PROBLEM: Exercise in exact copying. Transcribe every entry that follows, word for word.

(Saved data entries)
----------------------------------------
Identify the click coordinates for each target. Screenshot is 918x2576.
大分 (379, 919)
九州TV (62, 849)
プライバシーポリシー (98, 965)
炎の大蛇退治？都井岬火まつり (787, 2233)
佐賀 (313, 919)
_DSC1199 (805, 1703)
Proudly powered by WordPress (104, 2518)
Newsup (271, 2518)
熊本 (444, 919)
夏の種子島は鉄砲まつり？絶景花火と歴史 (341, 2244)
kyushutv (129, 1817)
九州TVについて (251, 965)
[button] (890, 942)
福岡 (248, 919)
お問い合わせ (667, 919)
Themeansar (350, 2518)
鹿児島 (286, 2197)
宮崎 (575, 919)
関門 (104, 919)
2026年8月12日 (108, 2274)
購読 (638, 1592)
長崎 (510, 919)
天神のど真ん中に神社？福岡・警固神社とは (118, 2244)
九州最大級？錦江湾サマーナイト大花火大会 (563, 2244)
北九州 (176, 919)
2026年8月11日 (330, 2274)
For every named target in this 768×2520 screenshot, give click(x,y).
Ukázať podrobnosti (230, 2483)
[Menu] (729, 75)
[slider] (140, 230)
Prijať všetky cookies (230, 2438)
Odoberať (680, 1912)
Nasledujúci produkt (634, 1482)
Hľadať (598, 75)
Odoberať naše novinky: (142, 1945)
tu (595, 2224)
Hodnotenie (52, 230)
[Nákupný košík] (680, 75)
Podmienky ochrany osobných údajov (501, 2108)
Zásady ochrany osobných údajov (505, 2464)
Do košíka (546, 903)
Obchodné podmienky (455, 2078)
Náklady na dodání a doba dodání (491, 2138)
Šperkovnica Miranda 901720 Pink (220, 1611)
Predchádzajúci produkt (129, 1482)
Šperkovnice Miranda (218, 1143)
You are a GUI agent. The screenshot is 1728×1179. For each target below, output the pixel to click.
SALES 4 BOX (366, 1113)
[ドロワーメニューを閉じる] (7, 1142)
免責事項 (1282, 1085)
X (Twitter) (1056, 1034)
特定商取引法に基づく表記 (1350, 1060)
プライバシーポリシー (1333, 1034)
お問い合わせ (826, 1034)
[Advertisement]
----------------------------------------
ANSWER AREA:
Identify the click coordinates for each target. Screenshot is 918x2576.
大分 (379, 919)
九州TV (62, 849)
プライバシーポリシー (98, 965)
炎の大蛇退治？都井岬火まつり (787, 2233)
佐賀 (313, 919)
_DSC1199 (805, 1703)
Proudly powered by WordPress (104, 2518)
Newsup (271, 2518)
熊本 (444, 919)
夏の種子島は鉄砲まつり？絶景花火と歴史 (341, 2244)
kyushutv (129, 1817)
九州TVについて (251, 965)
[button] (890, 942)
福岡 (248, 919)
お問い合わせ (667, 919)
Themeansar (350, 2518)
鹿児島 (286, 2197)
宮崎 (575, 919)
関門 (104, 919)
2026年8月12日 (108, 2274)
購読 (638, 1592)
長崎 (510, 919)
天神のど真ん中に神社？福岡・警固神社とは (118, 2244)
九州最大級？錦江湾サマーナイト大花火大会 (563, 2244)
北九州 (176, 919)
2026年8月11日 (330, 2274)
For every named target in this 768×2520 screenshot, give click(x,y).
Ukázať podrobnosti (230, 2483)
[Menu] (729, 75)
[slider] (140, 230)
Prijať všetky cookies (230, 2438)
Odoberať (680, 1912)
Nasledujúci produkt (634, 1482)
Hľadať (598, 75)
Odoberať naše novinky: (142, 1945)
tu (595, 2224)
Hodnotenie (52, 230)
[Nákupný košík] (680, 75)
Podmienky ochrany osobných údajov (501, 2108)
Zásady ochrany osobných údajov (505, 2464)
Do košíka (546, 903)
Obchodné podmienky (455, 2078)
Náklady na dodání a doba dodání (491, 2138)
Šperkovnica Miranda 901720 Pink (220, 1611)
Predchádzajúci produkt (129, 1482)
Šperkovnice Miranda (218, 1143)
You are a GUI agent. The screenshot is 1728×1179. For each target below, output the pixel to click.
SALES 4 BOX (366, 1113)
[ドロワーメニューを閉じる] (7, 1142)
免責事項 (1282, 1085)
X (Twitter) (1056, 1034)
特定商取引法に基づく表記 (1350, 1060)
プライバシーポリシー (1333, 1034)
お問い合わせ (826, 1034)
[Advertisement]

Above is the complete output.